Liberty Guidelines Ease Federated ID

The Liberty Alliance released suggested guidelines for deploying a federated identification (ID) system on the network, officials announced Tuesday.

Officials said that while they expect to see 1 billion Liberty-enabled identities and devices globally by the end of 2006, they understand policy makers within an organization need tools to help them identify and manage the business considerations involved with rolling out the system.

The Deployment Guidelines for Policy Decision Makers (.PDF file) is a 13-page document addressing the business, legal and privacy challenges of deploying federated ID on the network.

Officials from Sun Microsystems , Oracle and the Business Industry Political Action Committee (BIPAC) contributed to the report.

The guidelines, which are a follow-up to Liberty's business guidelines released two years ago, outline the concerns businesses need to address before implementing a federated ID system on their networks: when the data will be shared; how consent is obtained from users and whether its auditable; how the data should be accessed and maintained; and identifying the business reasons for having federated ID in the first place.

Piper Cole, former chair of the Liberty Alliance's public policy expert group and Sun Microsystems vice president of global government and community affairs, said some of the guidelines' results came from Sun's own recent federated ID rollout.

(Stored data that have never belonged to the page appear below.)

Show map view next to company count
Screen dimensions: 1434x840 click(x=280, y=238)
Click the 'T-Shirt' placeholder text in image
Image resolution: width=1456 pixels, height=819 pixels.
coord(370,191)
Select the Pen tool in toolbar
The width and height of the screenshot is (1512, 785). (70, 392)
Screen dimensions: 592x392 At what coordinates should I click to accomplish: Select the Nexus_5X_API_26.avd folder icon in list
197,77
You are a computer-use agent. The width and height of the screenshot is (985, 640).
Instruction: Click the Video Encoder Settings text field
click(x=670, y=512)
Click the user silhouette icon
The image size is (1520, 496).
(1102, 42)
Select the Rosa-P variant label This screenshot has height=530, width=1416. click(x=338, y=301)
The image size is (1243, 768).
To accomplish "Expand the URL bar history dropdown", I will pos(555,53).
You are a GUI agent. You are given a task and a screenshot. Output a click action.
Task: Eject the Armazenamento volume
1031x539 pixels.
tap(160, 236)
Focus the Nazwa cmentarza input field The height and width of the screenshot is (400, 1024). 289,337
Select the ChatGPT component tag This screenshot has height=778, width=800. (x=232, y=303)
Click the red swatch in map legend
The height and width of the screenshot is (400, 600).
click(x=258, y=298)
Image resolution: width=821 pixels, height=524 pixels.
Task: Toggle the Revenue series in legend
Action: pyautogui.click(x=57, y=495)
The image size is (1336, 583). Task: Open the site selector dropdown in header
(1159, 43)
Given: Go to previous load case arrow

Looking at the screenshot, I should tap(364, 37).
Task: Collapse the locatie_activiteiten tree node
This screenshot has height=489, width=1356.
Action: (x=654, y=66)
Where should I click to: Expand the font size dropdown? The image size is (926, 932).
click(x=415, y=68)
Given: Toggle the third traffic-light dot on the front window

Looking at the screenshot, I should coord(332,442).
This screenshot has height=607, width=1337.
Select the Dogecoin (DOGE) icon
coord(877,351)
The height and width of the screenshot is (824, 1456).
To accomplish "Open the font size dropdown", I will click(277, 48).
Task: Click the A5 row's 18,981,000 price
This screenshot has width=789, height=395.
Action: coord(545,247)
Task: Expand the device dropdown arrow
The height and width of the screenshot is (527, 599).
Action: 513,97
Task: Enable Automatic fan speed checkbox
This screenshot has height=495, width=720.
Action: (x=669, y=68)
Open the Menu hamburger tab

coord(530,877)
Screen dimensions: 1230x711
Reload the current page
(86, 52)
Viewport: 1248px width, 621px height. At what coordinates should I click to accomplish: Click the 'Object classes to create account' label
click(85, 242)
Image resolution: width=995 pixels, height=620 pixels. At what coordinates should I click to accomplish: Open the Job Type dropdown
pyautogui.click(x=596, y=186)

Sun's governmental affairs office is going live with a federated network ID system in the coming days. One of its fellow Liberty Alliance members, BIPAC, will access back-end information without getting at employees' personal information. Their deployment experience went into the making of the guideline, she said.

"What we found out is the technology is pretty easy but the business issues are what is difficult, and where to start on the business issues are very difficult for people to get their heads around," Cole said.

Microsoft's PassPort is perhaps the most recognized aspect of federated ID. The single-sign on (SSO) technology lets its user log on to different areas of the Redmond empire, from its MSN Web portal to the Microsoft Developers Network (MSDN).

Business concerns, however, are a little more complicated than being able to reduce the amount of passwords needed to access a network. They need a secure platform in which partners, customers, suppliers and others can access identification data between each other without compromising that data's security.

The Liberty Alliance is an industry consortium that includes Sun, American Express , Intel and Ericsson.

The group has done a lot of work to get the latest federated ID technologies into the workplace, from its benchmarking and certification support for the Security Assertion Markup Language 2.0 (SAML 2.0) standard to evangelism for the technology specifications.